About the book…
You can call me Ella. You generally assign me a whole host of other preposterous monikers. I think the least imaginative name I’ve heard is “the devil”, but I’ll answer to it if I must.
After making the courageous decision to leave her abusive husband, Perdie and her three young children start over and finally find the safety and love they deserve. But years later, when tragedy strikes, Perdie is left wondering if the choice she made to leave has led them to this moment.
If she were given the opportunity to take it all back and stay, would she?
In a frantic bid to protect her family, Perdie makes a deal to do just that. But in a world where the devil pulls the strings, can Perdie really change the past?
Brimming with enlightened observations and brilliant voice, Idle Hands is a haunting examination of grief, resilience, and what we’d give to spend another moment with the ones we love
Huge thanks to the fab Peyton at Agora Books for inviting me to read ‘Idle Hands’, which is out on July 23rd in paperback.

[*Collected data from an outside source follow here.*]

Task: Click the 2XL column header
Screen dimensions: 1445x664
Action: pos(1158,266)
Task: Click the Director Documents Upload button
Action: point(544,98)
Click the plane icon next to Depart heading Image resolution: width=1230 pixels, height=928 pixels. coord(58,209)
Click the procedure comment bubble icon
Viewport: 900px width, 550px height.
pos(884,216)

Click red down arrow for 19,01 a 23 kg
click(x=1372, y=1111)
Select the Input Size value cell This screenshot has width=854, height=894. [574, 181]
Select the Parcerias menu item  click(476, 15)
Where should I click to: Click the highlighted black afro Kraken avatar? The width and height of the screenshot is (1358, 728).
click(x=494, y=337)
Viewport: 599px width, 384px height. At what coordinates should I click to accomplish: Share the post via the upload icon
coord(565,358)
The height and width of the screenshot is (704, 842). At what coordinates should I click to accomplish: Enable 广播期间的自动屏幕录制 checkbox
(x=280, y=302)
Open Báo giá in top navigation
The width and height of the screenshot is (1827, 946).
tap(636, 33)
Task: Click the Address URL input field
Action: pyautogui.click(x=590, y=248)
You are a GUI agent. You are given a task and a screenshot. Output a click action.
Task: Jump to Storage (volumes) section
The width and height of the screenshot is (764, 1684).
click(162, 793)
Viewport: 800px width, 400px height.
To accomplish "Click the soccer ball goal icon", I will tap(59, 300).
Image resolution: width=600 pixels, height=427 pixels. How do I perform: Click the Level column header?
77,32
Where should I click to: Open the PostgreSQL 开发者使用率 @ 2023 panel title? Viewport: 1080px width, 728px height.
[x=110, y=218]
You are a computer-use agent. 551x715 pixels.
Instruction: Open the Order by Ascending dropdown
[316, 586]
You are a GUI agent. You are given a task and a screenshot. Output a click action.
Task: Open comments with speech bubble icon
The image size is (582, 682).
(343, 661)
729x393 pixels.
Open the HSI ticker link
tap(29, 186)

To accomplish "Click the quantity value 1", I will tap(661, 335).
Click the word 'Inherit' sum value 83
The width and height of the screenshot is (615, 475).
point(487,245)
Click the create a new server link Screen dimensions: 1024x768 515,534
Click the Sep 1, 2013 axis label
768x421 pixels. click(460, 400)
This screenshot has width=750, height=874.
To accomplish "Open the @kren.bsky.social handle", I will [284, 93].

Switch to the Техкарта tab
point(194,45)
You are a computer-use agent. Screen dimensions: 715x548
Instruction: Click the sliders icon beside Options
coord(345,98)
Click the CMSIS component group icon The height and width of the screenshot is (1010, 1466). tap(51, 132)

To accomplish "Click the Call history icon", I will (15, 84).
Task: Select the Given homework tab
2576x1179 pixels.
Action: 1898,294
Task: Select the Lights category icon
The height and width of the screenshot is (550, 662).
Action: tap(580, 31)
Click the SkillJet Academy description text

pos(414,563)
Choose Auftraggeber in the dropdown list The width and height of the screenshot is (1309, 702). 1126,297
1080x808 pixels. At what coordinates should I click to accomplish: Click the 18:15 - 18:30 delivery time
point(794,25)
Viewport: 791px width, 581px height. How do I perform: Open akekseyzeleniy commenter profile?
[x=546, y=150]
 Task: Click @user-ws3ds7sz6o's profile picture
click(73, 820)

*I don’t normally say this, but there are trigger warnings for domestic violence and survivors of trauma in this book*
The beginning I found a little disconnected, why was this italicised narrator forshadowing doom , kind of like the Greek Chorus in plays where they would provide the bridging gap between audience and actors, so it took a while for me to get the gist that this was ‘Ella’ or ‘the devil’ as the puppet master of the protagonists fate.
Or is she?
How many of the decisions that we make are truly concrete and can we ever go back and change them? Is it an inability to deal with the consequences of our actions which leads to the situation as described in ‘Idle hands’, where the choice to leave an abusive relationship has far reaching repercussions? Or is it that Perdie was unsatisfied, having done the best that she could, not having the reward that merited her running away from her husband, Matt?
In a society where the single parent , especially the woman, is seen as a failure, and the support networks established to help victims of abuse are paltry at best, this is morally the right decision to make, to leave, so when Perdie is punished via the use of her young son’s future actions, she makes a deal with the devil to go back, stay and see if things turn out differently.
This is where I had difficulty in trusting the story, as it were. No life changing decision is ever done quickly or willingly, and abdicating your choices and responsibilities for them to an outside entity such as Ella, to me, robs Perdie of her agency. Up till that point she had made a difficult choice to leave. She has thought this through, her children were at the forefront of her mind and later , she is convinced that the overheard conversation that she had with her friend at the very beginning of the book has planted the seeds for her son’s future.
Without giving away any spoilers, this is a moral and ethical dilemma in which a woman painted into a corner begs for the chance to go back and change things. But as we all know from fiction and the movies, alter one thing from the past and it does not guarentee that what you replace it with will be any better…in fact it might even be worse.
This was an intriguing, one shot read where you devour the book whole, then ruminate on it in a ‘what would you do in this situation’ type of mind game. It takes a fundamental issue of domestic violence and applies a ‘what if…’ narrative that opens up possibilities for alternate endings. However, the commentary on the social perspective on the perpetrators of abuse, and the treatment of those victims really rams home hard. Until that fundamental sea change and blame culture changes, any decisions made by those trying to leave will be held up for judgement.
About the author…
Cassondra Windwalker earned a BA of Letters at the University of Oklahoma. She parlayed that highly marketable degree into degrees in bookselling and law enforcement before pursuing her writing career full time. She criss-crossed the country and then settled into happy seclusion on the coast of Alaska with a zombie cat, a useless dog, and a devoted husband. Her poetry, short stories, and essays have been published in numerous literary journals.